WORK REQUIRED:
Format the records from the line containing "Click the Ara search box" up to and including the line containing "Screen dimensions: 788x778" as a numbered list, leaving out blank lines. Omit the pictures from your answer.

RAW RECORDS:
--*--

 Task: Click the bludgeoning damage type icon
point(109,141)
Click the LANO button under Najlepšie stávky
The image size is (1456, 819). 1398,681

--*--

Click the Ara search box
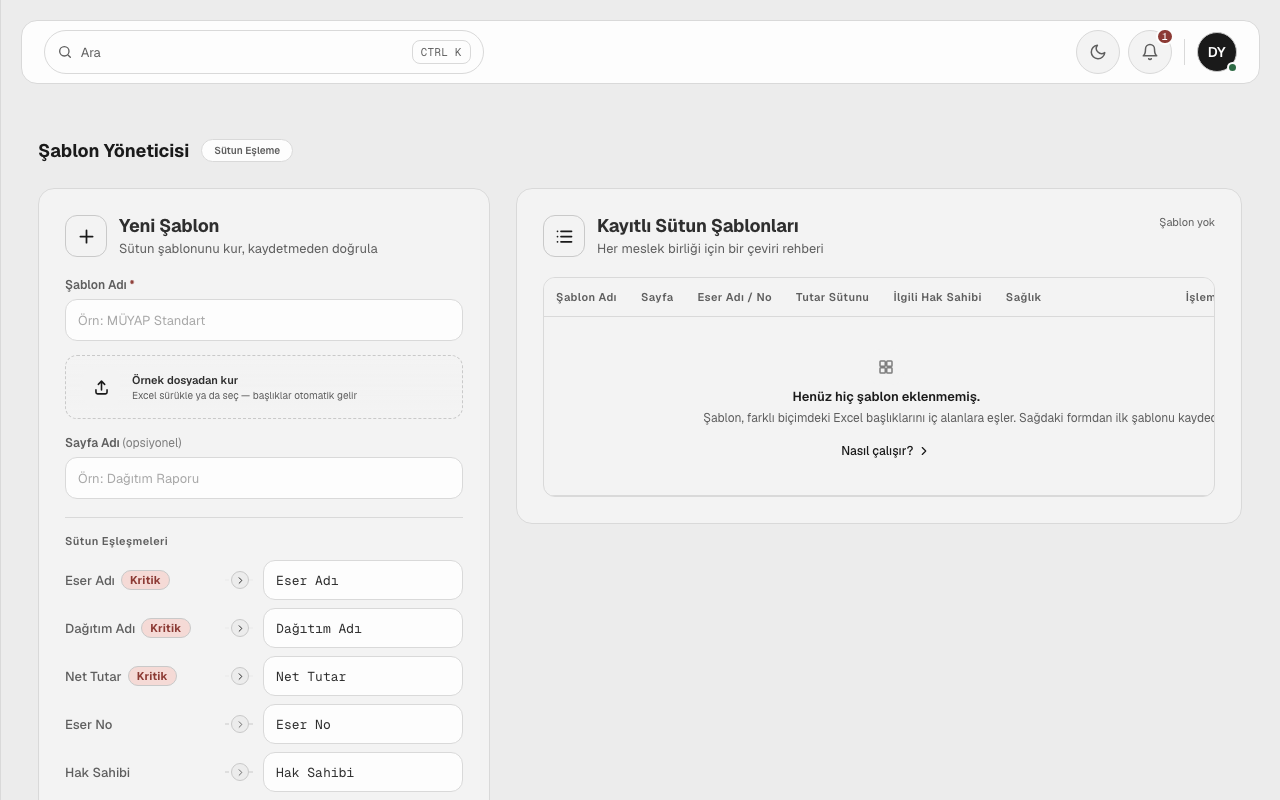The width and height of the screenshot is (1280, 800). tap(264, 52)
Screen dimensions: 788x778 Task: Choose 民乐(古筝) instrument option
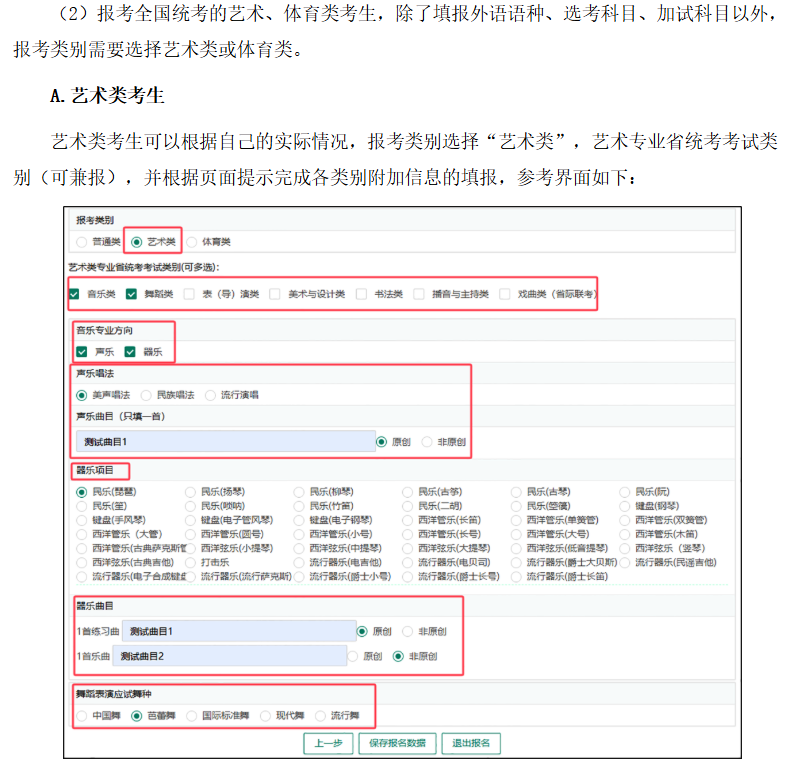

--*--

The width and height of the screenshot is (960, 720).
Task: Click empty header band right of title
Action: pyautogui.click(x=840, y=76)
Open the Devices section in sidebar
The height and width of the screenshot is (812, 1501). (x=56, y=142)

--*--

SOLUTION TO THE EXERCISE:
1. Click the Ara search box
2. The width and height of the screenshot is (1280, 800). tap(264, 52)
3. Screen dimensions: 788x778 Task: Choose 民乐(古筝) instrument option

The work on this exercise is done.